▶ [Exercise objective]
Pictures in the material below are to be left out, and only the lines from the line with "At what coordinates should I click to accomplish: Open" up to and including the line with "Task: Click the" are to be written out exactly.

▶ [Data for processing]
::::

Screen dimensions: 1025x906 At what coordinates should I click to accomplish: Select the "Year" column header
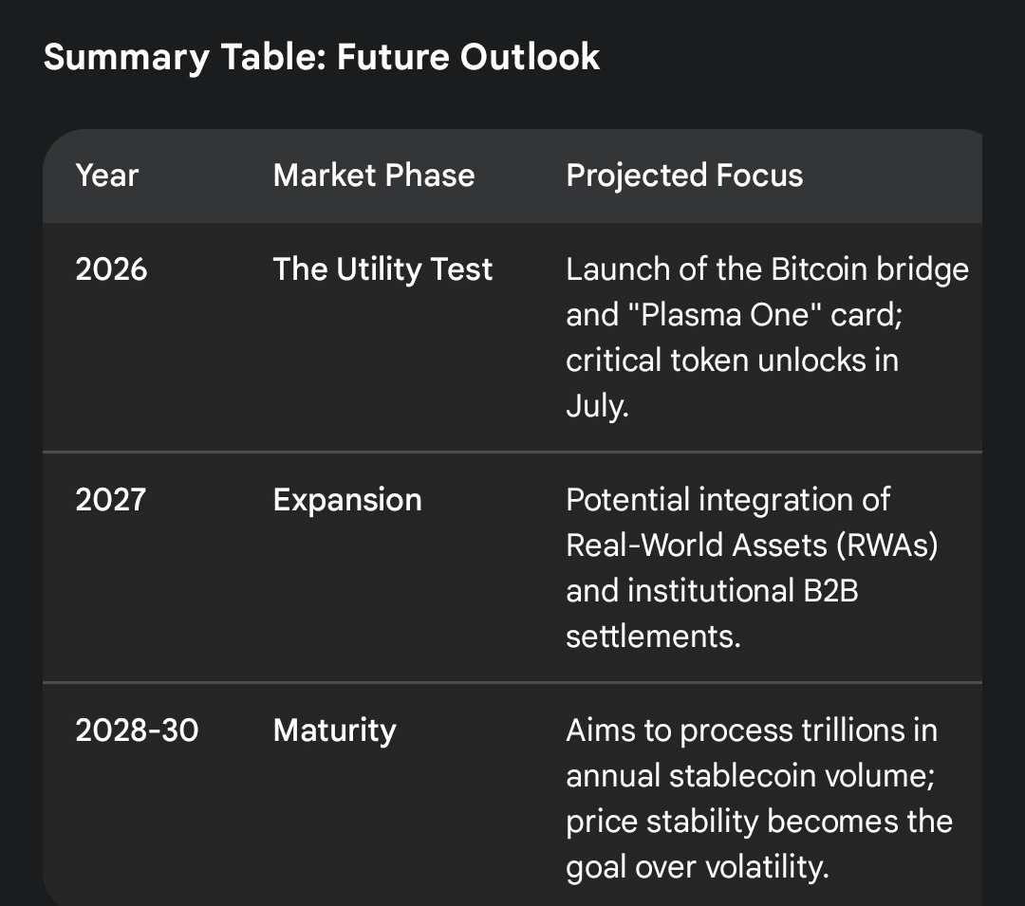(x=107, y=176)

::::

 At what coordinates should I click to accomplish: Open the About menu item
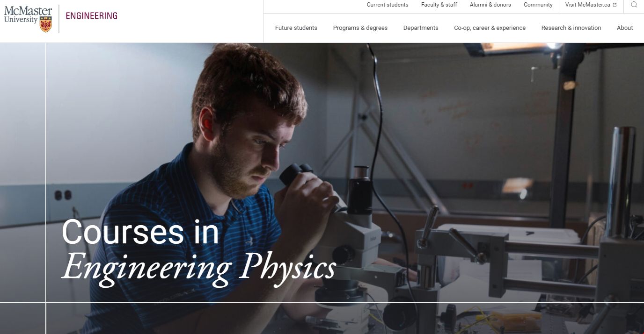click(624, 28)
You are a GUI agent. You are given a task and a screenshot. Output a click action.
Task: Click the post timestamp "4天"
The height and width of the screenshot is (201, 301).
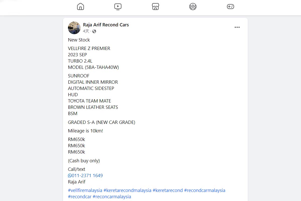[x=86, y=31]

::::

▶ [Answer area]
 At what coordinates should I click to accomplish: Open the About menu item
click(624, 28)
You are a GUI agent. You are given a task and a screenshot. Output a click action.
Task: Click the post timestamp "4天"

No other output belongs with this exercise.